_Records provided_.
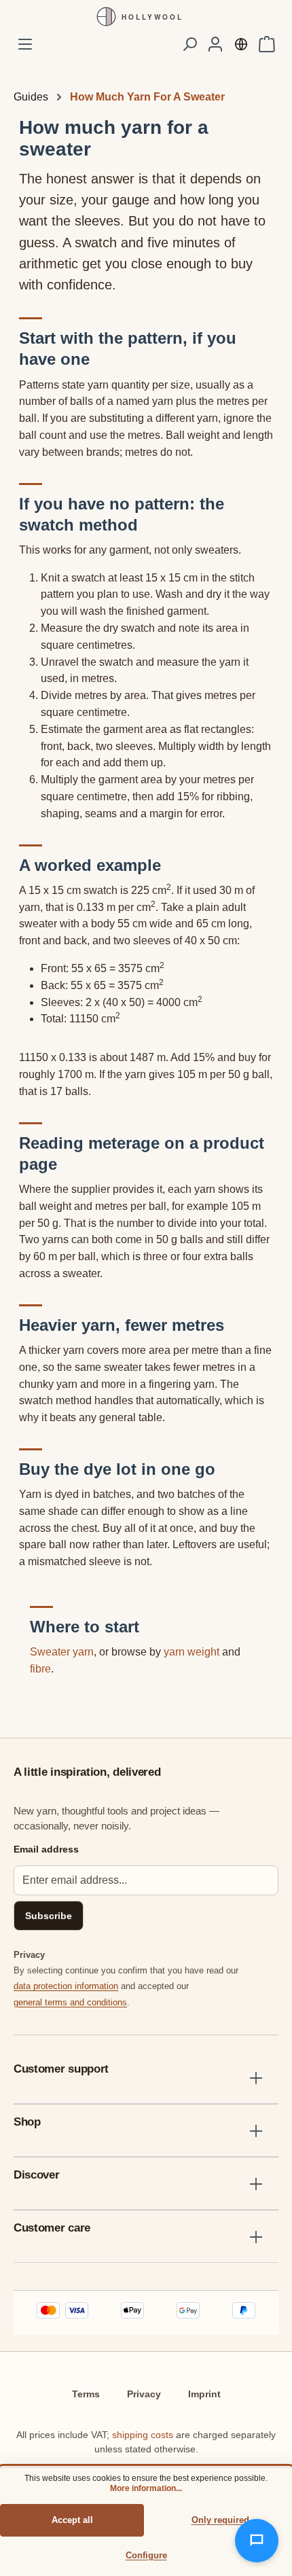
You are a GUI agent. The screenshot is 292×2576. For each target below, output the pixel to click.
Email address (46, 1849)
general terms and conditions (70, 2002)
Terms (86, 2394)
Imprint (204, 2394)
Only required (220, 2520)
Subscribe (48, 1915)
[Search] (189, 44)
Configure (146, 2555)
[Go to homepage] (146, 16)
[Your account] (215, 44)
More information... (146, 2488)
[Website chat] (256, 2540)
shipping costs (142, 2434)
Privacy (144, 2394)
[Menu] (25, 44)
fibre (40, 1669)
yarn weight (191, 1652)
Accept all (72, 2520)
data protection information (66, 1986)
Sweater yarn (62, 1652)
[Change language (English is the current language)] (241, 44)
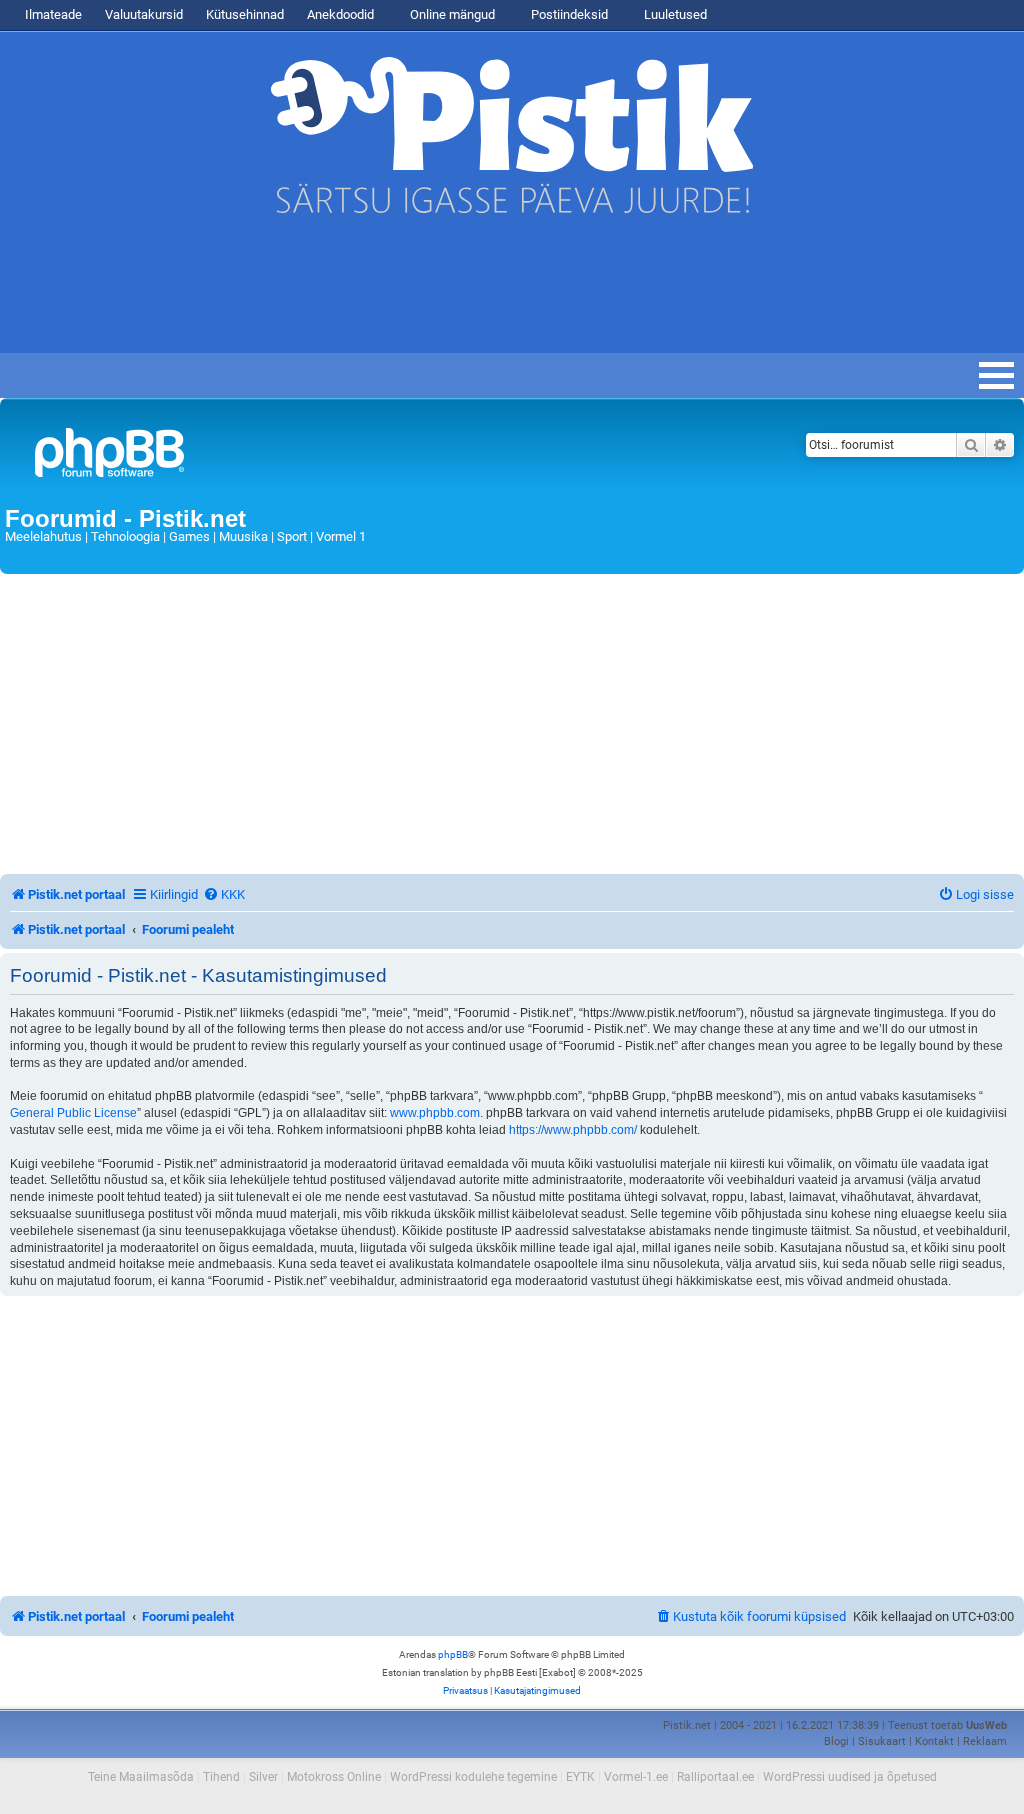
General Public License (73, 1113)
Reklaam (985, 1741)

_About this task_.
An exact repeat of the listing above, pictures excluded, is the answer.

_Solution to the exercise_.
You are a GUI agent. The screenshot is 292×2576. For each target below, output the pixel to click.
Email address (46, 1849)
general terms and conditions (70, 2002)
Terms (86, 2394)
Imprint (204, 2394)
Only required (220, 2520)
Subscribe (48, 1915)
[Search] (189, 44)
Configure (146, 2555)
[Go to homepage] (146, 16)
[Your account] (215, 44)
More information... (146, 2488)
[Website chat] (256, 2540)
shipping costs (142, 2434)
Privacy (144, 2394)
[Menu] (25, 44)
fibre (40, 1669)
yarn weight (191, 1652)
Accept all (72, 2520)
data protection information (66, 1986)
Sweater yarn (62, 1652)
[Change language (English is the current language)] (241, 44)
General Public License (73, 1113)
Reklaam (985, 1741)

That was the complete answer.